Ecos del antiguo Arte resonaban aún en todos los rincones del universo, de los cabalistas místicos del judaísmo a los sufís esotéricos del islam. Se conservaban vestigios en los rituales arcanos del cristianismo; en el rito del Santísimo Sacramento, mediante el cual el pan se convertía en el cuerpo de Cristo; en sus jerarquías de santos, ángeles y demonios; en sus cantos y sus ensalmos; en los cimientos astrológicos de su santoral; en sus vestiduras consagradas y en su promesa de vida eterna. Incluso ahora sus sacerdotes ahuyentaban a los malos espíritus haciendo oscilar incensarios, tañendo campanas sagradas y asperjando agua bendita. Los cristianos todavía practicaban el sobrenatural arte del exorcismo, una práctica primigenia de su fe que requería la capacidad no sólo de expulsar demonios, sino también de convocarlos.

«Y, sin embargo, ¿no son capaces de ver su pasado?»

En ningún lugar era más palpable el pasado místico de la Iglesia que en su epicentro. En el Vaticano, en el corazón de la plaza de San Pedro, se alzaba el gran obelisco egipcio. Tallado mil trescientos años antes de que Cristo viniera al mundo, ese monolito pagano no tenía nada que hacer allí, no guardaba relación alguna con el cristianismo moderno. Y sin embargo allí estaba, en el centro de la Iglesia católica. Un faro de piedra que clamaba ser escuchado, una memoria para los pocos sabios que recordaban dónde empezó todo. Esa iglesia, nacida del seno de los antiguos misterios, todavía conservaba sus ritos y sus símbolos.

«Un símbolo sobre todo».

Adornando sus altares, vestimentas, chapiteles y Sagradas Escrituras, se hallaba la imagen por excelencia del cristianismo: la de un ser humano querido sacrificado. El cristianismo, más que cualquier otro credo, comprendía el poder transformador del sacrificio. Incluso en la actualidad, para honrar el sacrificio efectuado por Jesús, sus seguidores ofrecían sus pobres gestos de sacrificio personal: el ayuno, la vigilia de cuaresma, el diezmo…

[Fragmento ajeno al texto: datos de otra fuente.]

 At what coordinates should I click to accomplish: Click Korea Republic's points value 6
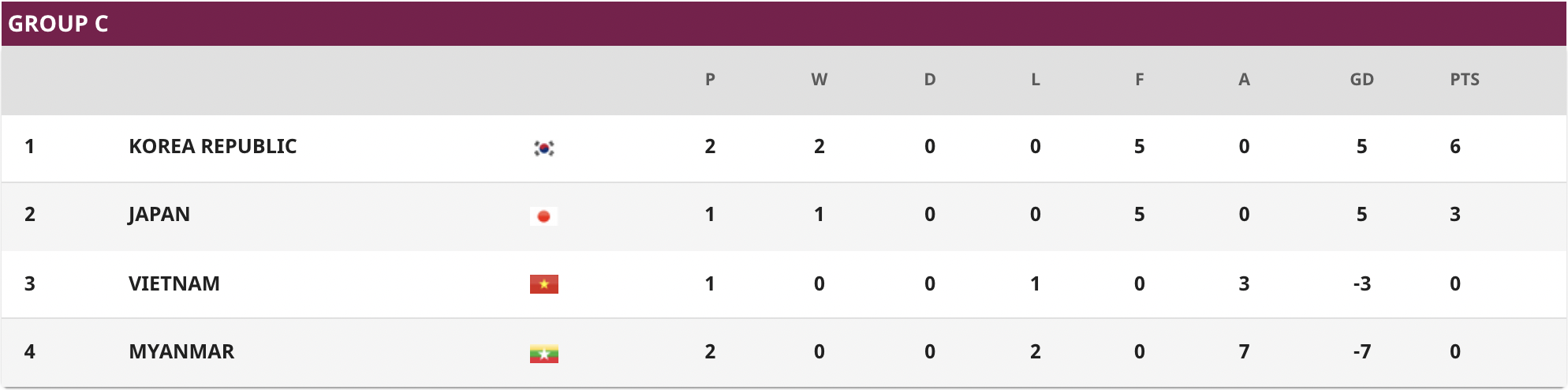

«Todos esos sacrificios son impotentes, claro está. Sin sangre… no hay sacrificio que valga».

Los poderes de la oscuridad habían abrazado hacía tiempo los sacrificios de sangre, y al hacerlo habían cobrado tanta fuerza que los poderes del bien ahora pugnaban por contenerlos. Pronto la luz se extinguiría por completo, y los practicantes de la oscuridad se moverían a su antojo por la mente de los hombres.